Improve ThreadPipeline docs

This commit is contained in:
2025-08-26 13:10:58 -04:00
parent 6ddba37e60
commit eaeffff620

View File

@@ -38,21 +38,27 @@ enum class WaitStrategy {
// communication.
//
// Overview:
// - Items flow through multiple processing stages (stage 0 -> stage 1 -> ... ->
// final stage)
// - Items flow from producers through multiple processing stages (stage 0 ->
// stage 1 -> ... -> final stage)
// - Each stage can have multiple worker threads processing items in parallel
// - Uses a shared ring buffer with atomic counters for lock-free coordination
// - Supports batch processing for efficiency
//
// Architecture:
// - Producers: External threads that add items to the pipeline via push()

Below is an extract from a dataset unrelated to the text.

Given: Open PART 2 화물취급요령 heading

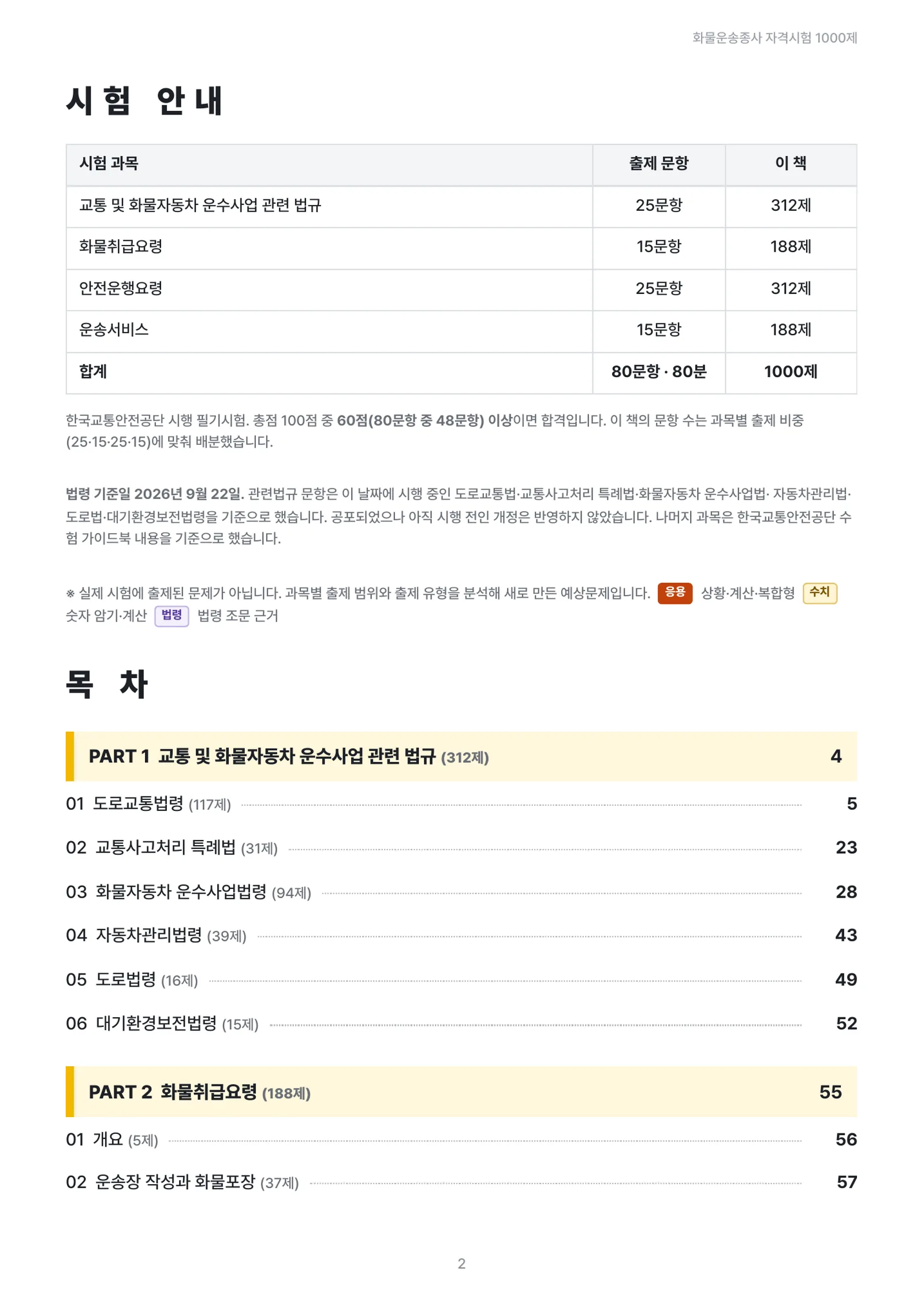Looking at the screenshot, I should 461,1092.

// - Stages: Processing stages numbered 0, 1, 2, ... that consume items via
// acquire()
// - Items flow: Producers -> Stage 0 -> Stage 1 -> ... -> Final Stage
//
// Usage Pattern:
// // Producer threads (add items to stage 0):
// auto guard = pipeline.push(batchSize, /*block=*/true);
// for (auto& item : guard.batch) {
// // Producer threads (external to pipeline stages - add items for stage 0 to
// consume): auto guard = pipeline.push(batchSize, /*block=*/true); for (auto&
// item : guard.batch) {
// // Initialize item data
// }
// // Guard destructor publishes batch to consumers
// // Guard destructor publishes batch to stage 0 consumers
//
// // Consumer threads (process items from any stage):
// // Stage worker threads (process items and pass to next stage):
// auto guard = pipeline.acquire(stageNum, threadId, maxBatch,
// /*mayBlock=*/true); for (auto& item : guard.batch) {
// // Process item
@@ -73,8 +79,11 @@ template <class T, WaitStrategy wait_strategy = WaitStrategy::WaitIfStageEmpty>
struct ThreadPipeline {
// Constructor
// lgSlotCount: log2 of ring buffer size (e.g., 10 -> 1024 slots)

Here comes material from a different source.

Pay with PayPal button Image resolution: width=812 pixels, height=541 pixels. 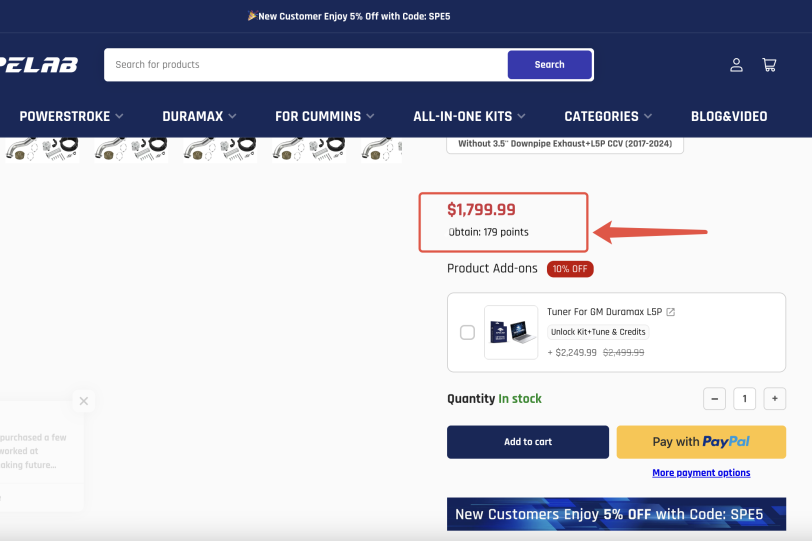coord(701,442)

// threadsPerStage: number of threads for each stage (e.g., {1, 4, 2} = 1
// stage-0 worker, 4 stage-1 workers, 2 stage-2 workers)
// threadsPerStage: number of worker threads for each processing stage (e.g.,
// {1, 4, 2} =
// 1 stage-0 worker, 4 stage-1 workers, 2 stage-2 workers)
// Note: Producer threads are external to the pipeline and not counted in
// threadsPerStage
ThreadPipeline(int lgSlotCount, const std::vector<int> &threadsPerStage)
: slot_count(1 << lgSlotCount), slot_count_mask(slot_count - 1),
threadState(threadsPerStage.size()), ring(slot_count) {